Asked why North Korean officials — after years of diplomatic discretion — have mounted such a public campaign, Jang said they think the resolution is directed at their leader: "We hold … our respected Martial Kim Jong Un in highest esteem," he said, employing a title North Korean officials use to highlight their leader’s supposed military prowess. "We could no longer sit idle, just watching and responding back, and we have to — we think we have to take action on our own in response to such a political plot."
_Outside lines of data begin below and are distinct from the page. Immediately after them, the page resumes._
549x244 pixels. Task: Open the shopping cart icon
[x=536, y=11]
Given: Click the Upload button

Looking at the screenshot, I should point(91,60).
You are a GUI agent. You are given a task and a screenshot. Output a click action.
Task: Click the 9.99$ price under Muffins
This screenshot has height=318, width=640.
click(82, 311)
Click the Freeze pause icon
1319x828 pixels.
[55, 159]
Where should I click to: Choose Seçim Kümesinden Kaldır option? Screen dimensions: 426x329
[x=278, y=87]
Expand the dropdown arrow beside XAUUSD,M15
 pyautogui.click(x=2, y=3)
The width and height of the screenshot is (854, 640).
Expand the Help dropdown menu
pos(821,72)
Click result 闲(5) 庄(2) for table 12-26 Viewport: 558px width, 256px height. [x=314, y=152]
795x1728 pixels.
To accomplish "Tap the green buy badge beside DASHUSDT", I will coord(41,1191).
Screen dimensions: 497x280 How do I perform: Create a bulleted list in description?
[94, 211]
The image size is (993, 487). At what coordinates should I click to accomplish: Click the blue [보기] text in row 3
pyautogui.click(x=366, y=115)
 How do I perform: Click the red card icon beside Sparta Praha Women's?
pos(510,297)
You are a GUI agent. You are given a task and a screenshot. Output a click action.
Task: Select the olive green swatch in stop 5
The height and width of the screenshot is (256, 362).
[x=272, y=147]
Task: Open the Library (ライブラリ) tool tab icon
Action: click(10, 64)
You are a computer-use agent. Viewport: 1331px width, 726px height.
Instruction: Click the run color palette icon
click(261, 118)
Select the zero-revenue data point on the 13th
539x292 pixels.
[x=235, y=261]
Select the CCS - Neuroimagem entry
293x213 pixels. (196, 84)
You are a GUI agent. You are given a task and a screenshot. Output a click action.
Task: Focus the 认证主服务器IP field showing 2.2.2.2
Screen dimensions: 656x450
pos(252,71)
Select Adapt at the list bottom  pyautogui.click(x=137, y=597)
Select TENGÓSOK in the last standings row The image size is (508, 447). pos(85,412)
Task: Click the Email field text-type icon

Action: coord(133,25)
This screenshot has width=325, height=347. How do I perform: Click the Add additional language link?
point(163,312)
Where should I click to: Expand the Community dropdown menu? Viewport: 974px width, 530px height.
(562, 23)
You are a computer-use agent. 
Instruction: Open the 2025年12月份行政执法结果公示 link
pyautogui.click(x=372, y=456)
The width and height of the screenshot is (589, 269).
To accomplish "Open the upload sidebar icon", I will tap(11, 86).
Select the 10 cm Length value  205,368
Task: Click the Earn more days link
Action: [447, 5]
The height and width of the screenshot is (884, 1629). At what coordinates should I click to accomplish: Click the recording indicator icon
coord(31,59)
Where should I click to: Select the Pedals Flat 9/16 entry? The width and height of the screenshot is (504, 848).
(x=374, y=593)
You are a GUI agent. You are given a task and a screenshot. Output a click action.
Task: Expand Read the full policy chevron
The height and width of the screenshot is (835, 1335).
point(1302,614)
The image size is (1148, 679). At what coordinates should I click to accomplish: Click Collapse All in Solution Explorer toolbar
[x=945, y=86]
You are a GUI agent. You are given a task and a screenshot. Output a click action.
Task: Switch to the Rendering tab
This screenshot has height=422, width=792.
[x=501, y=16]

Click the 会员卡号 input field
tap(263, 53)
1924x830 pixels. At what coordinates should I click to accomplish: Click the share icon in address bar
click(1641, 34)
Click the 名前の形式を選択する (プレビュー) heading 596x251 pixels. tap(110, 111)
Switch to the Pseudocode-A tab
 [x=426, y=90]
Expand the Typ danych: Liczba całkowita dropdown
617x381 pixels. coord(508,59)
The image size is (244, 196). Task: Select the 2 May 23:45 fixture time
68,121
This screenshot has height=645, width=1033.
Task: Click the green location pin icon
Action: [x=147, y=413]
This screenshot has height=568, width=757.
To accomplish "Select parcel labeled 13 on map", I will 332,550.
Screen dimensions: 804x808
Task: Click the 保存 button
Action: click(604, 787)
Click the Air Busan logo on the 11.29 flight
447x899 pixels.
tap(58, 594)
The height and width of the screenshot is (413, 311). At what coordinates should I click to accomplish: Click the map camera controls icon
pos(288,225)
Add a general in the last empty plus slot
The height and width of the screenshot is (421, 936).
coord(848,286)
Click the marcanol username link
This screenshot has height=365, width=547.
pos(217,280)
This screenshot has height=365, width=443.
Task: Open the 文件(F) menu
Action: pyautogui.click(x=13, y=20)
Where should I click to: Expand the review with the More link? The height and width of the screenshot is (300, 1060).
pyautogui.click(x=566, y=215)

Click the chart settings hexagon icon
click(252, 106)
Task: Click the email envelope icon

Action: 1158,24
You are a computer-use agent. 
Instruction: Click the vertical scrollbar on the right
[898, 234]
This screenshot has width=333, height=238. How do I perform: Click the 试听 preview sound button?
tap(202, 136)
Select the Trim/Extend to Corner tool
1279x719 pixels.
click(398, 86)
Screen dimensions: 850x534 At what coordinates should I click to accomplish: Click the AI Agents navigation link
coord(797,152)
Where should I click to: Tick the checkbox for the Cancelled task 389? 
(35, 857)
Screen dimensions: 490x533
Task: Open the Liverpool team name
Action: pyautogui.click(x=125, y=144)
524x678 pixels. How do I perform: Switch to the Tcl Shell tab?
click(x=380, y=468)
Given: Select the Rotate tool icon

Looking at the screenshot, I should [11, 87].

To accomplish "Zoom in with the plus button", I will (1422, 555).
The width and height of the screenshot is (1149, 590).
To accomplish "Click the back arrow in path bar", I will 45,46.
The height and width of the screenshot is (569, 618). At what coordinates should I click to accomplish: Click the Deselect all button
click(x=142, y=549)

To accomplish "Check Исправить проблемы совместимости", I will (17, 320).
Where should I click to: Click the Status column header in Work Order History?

But Michael Kirby, an Australian judge who led the commission of inquiry, said no one should be fooled by North Korea’s new geniality, which included the release of American Jeffrey Fowle, whom Pyongyang was holding prisoner, as well as its recent, first-ever commitment to accept a series of human rights recommendations from the U.N. Human Rights Council. "This house, the United Nations, speaks endlessly of universal human rights … and the obligation of those who are guilty of crimes against humanity to answer before justice for their crimes," Kirby said at Wednesday’s panel discussion on North Korean rights. "And the question that is before the United Nations now is, when we face such a moment of truth, will the United Nations back away because of the steps belatedly taken by North Korea?… And my hope is that the answer to that question will be ‘no. We don’t back away. We stand for the principles of the United Nations, and we expect accountability for great crimes before justice. And that is the right of the people of North Korea."